Like past entries, Robert Work’s new TNSR essay is a blow-by-blow refutation of the criticisms lofted Berger’s way from Chowderites. Apropos of nothing, I have to congratulate Work on the gentlemanly tone he takes. It stands in contrast to the caustic tone of the Force Design 2030 critiques. He dubs the Chowder II crew “Chowderites.” A less collegial nickname occurred to this loyal son of New England.
Policy and Personnel
The critiques from Chowder II are vague. They are emotional in tone and often plain wrong on the facts. Work’s reply, on the other hand, is empirical and damning. Rather than reprise Work’s article, which speaks for itself, I would venture to guess why we are hearing a crescendo of complaints now. My guess is this: It is because Gen. Berger’s four-year tenure as commandant is almost up, and rumor has it the commandant is among the leading candidates for chairman of the Joint Chiefs of Staff — America’s top uniformed military post.

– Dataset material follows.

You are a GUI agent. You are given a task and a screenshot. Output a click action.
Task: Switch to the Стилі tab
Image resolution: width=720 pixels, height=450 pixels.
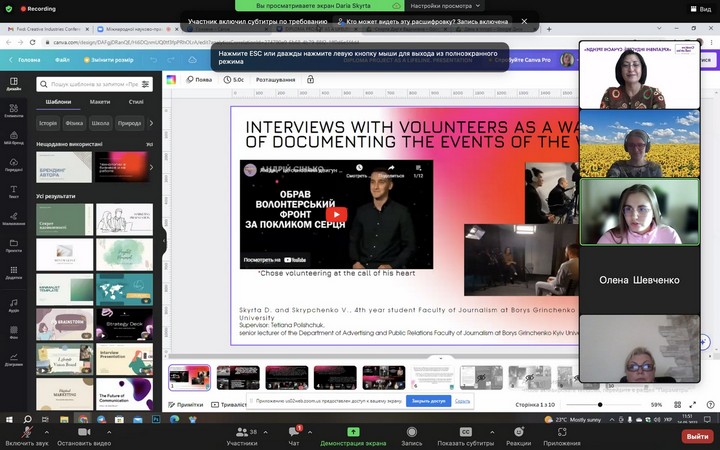(x=136, y=101)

Casting aspersions on Force Design 2030, Berger’s signature force-planning initiative, could be useful from the Chowderites’ standpoint. For one thing, raising a ruckus could discourage the White House from nominating a like-minded successor. It could even discourage a like-minded commandant from forging ahead with the effort. Either would suit Chowderites just fine. For another, new controversy could damage Berger’s candidacy for Joint Chiefs chairman. Caricaturing him as a renegade could undercut his support in the U.S. Senate, which must confirm his appointment if he is nominated by the White House. Denying Berger the chairman’s seat, where he would remain in position to shape the Marine Corps’ future, likely ranks atop Chowderites’ to-do list.
People are policy. Force Design 2030 could go forward if another true believer succeeds Berger, if Berger wins appointment to the chairmanship, or both. That is the doomsday scenario for Chowder II. The effort could perish if he’s forced into retirement and if criticism cows the next commandant into backing down. That’s the best-case outcome for Force Design 2030’s critics. Chowderites have released the zombie horde again in hopes of reshaping the personnel battlespace at a critical time, or so I surmise.
Lock and load, friends of Berger.
Dr. James Holmes is J. C. Wylie Chair of Maritime Strategy at the Naval War College and a Nonresident Fellow at the Brute Krulak Center for Innovation & Future Warfare, Marine Corps University. The views voiced here are his alone.